Evan Shepherd wheels his electric scooter across UK's campus as he walks with his friends on Thursday, Sept. 26, 2019 in Lexington, Kentucky. Photo by Natalie Parks | Kentucky Kernel Staff

In October 2022, a San Jose State University student crashed into a bus while riding an electric scooter. The victim, Spartan football team running back Camdan McWright, collided with the vehicle while speeding across an intersection. He died two months before his 19th birthday.

With the introduction of electric scooter services like Bird and Spin across U.S. universities, electric scooter-related accidents have nearly become commonplace as students utilize them on their respective campuses.

Electric scooters provide a speedy, affordable and accessible mode of transportation. However, these benefits are accompanied by risks that the University of Kentucky fails to address. Our campus holds an obligation to better inform its students of electric scooter safety protocols.

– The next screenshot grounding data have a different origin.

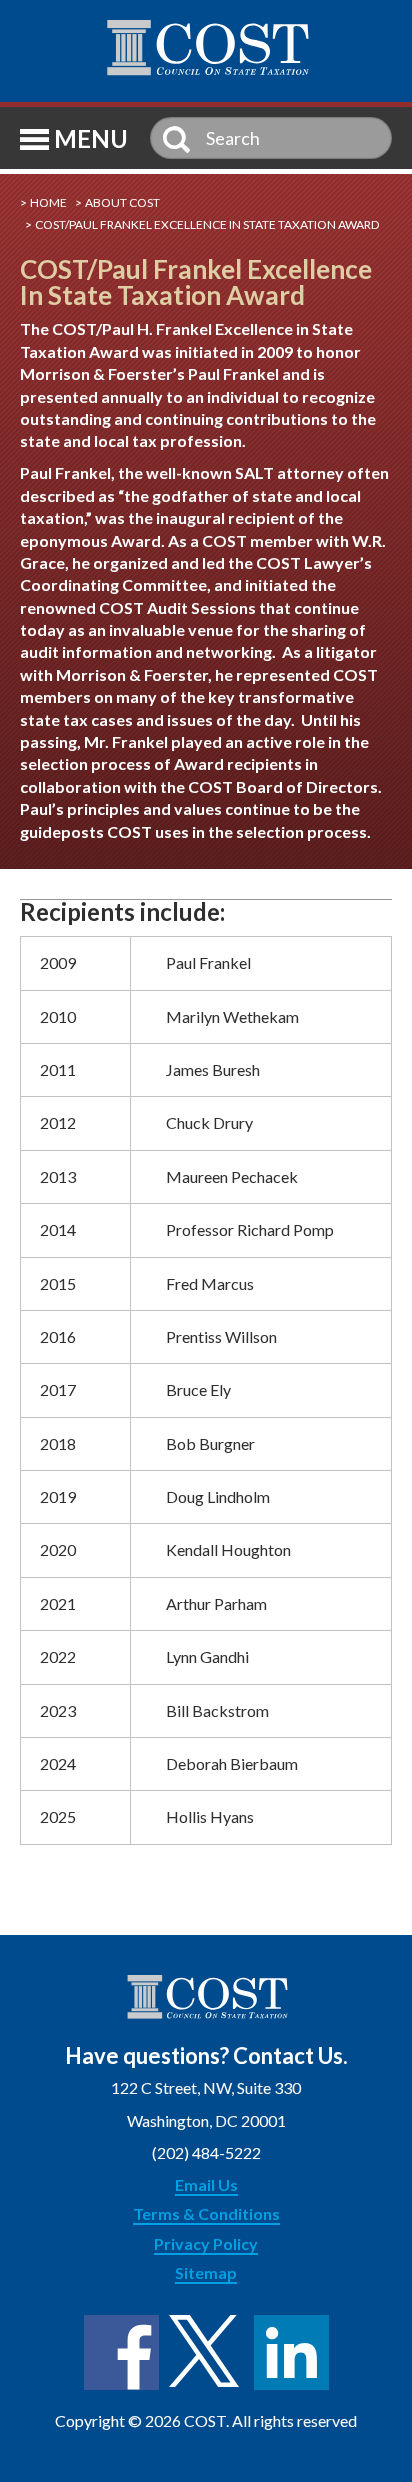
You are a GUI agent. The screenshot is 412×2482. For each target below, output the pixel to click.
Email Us (206, 2184)
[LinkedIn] (291, 2352)
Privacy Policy (206, 2243)
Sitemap (206, 2272)
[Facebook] (121, 2352)
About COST (122, 202)
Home (48, 202)
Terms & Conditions (206, 2213)
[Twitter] (206, 2352)
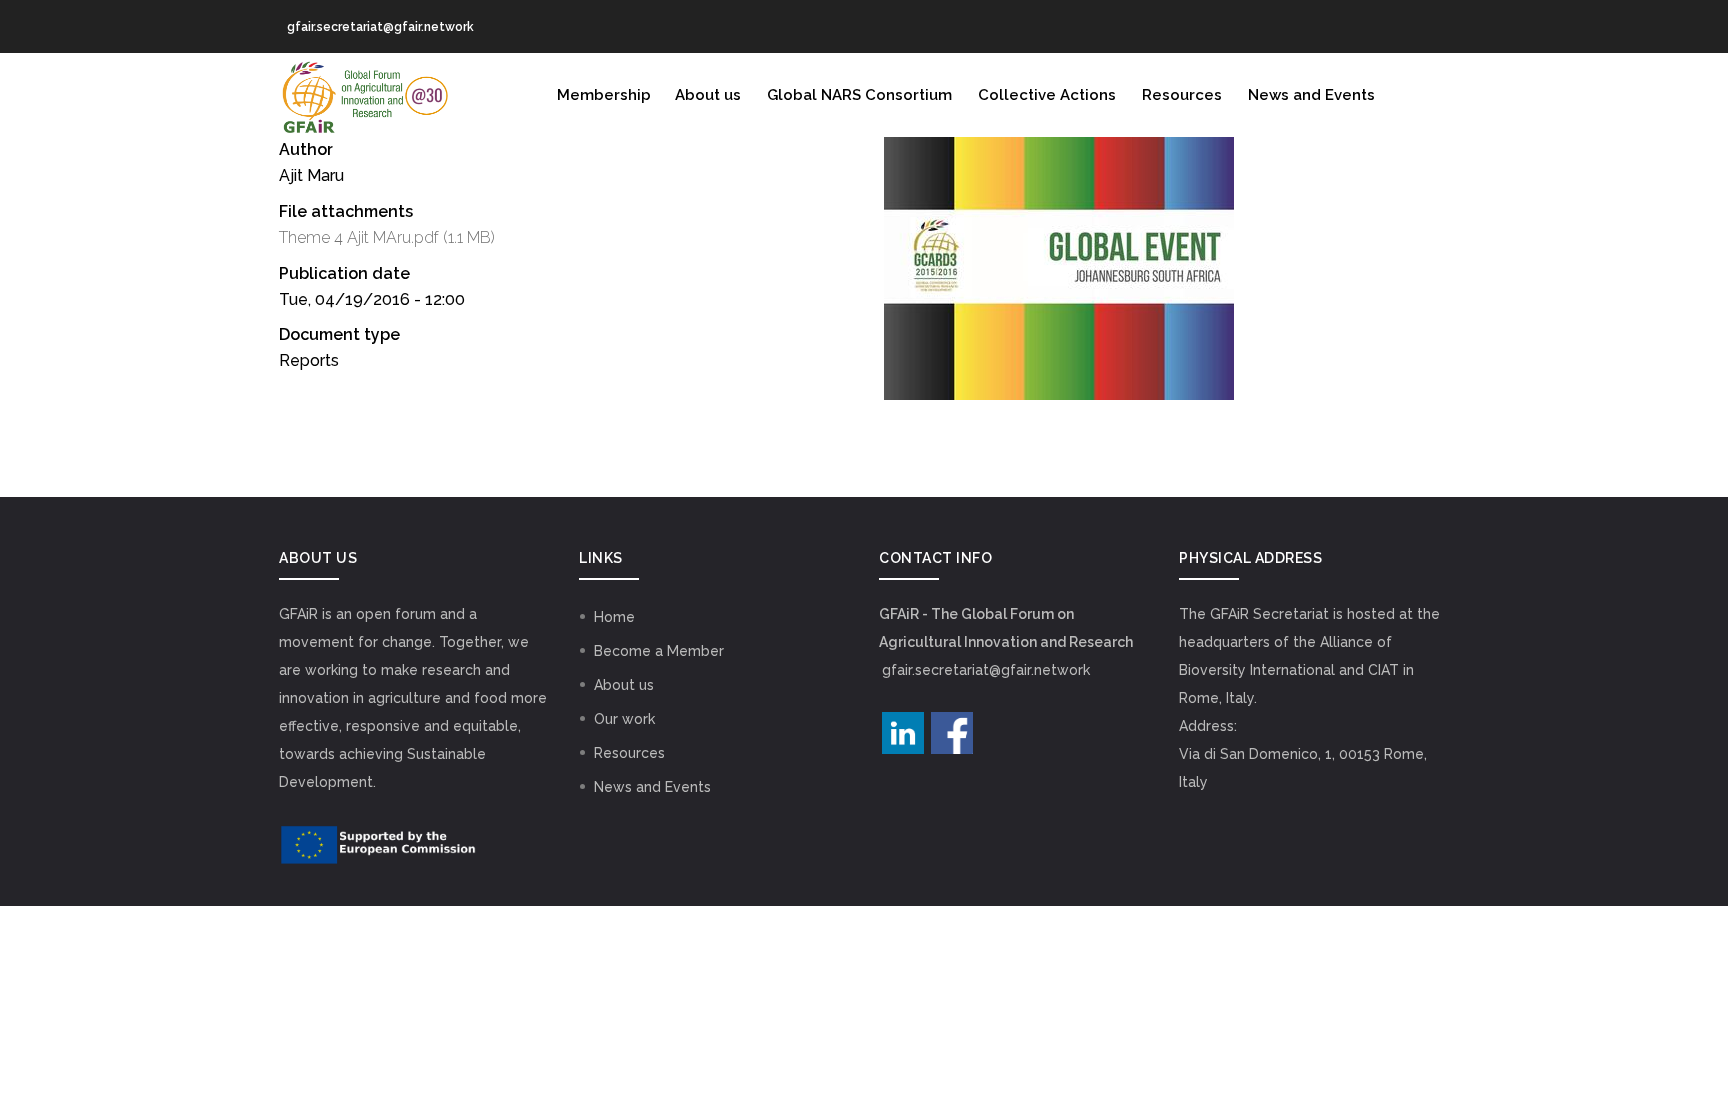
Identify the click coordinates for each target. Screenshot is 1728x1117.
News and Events (1311, 95)
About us (708, 95)
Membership (604, 95)
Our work (624, 719)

I rode one for the first time in September 2022. One crisp afternoon, I strolled outside Johnson Hall, pondering requesting an Uber. Few students paced the sidewalks. Most pupils were either cooped up in their rooms or huddled in the library. I, however, needed to drop off packages at the UPS store. My shivering frame halted before the e-scooter depot. A few seconds later, I hopped on a wheel-board, whizzed past the sidewalk and veered into the bike lane. Though I abided by predetermined guidelines, this experience enabled me to recognize the underlying causes of e-scooter accidents.

First and foremost, these machines can rapidly accelerate to dangerous speeds. One can imagine how a driver might push their accelerator, seeing no incoming pedestrians, only to slam into an e-scooter that zipped onto the street without warning. Drivers also deal with many distractions—radios, phones and even inner thoughts compete with their ability to remain focused on the road. Students' actions might inadvertently contribute to the lack of safety as well. Many ride these conveyances at night when darkness obscures their forms. Additionally, these vehicles' compact design only accommodates one occupant, however, I've seen students disregard this by riding with a passenger. Many cruise without a helmet, which safety manuals strongly urge against.

The University of Kentucky's E-Scooter Safety page fails to provide even the most basic warnings. It cautions riders not to take shortcuts through the grass but foregoes any mention of an occupancy limit. It tells riders to use hand signals but never informs them of the appropriate hand signals to use. In effect, our campus designates students with the responsibility of ensuring their own safety. The increase of e-scooter-related accidents indicates that universities must take more accountability for protecting their students and commuters.

A UCLA study finds that 115 injuries occur per one million rides. E-scooter accidents account for more injuries than car wrecks. Studies like these should provoke campus administrators to respond. Updating the E-Scooter Safety page is only the beginning. From there, the University of Kentucky should send emails with instructions on how to ride safely. These messages can provide tips, warnings and links to videos and articles with further information. One could also create posters and signs to spread the message. Actions like these might be crucial in preventing future e-scooter accidents from occurring on our campus.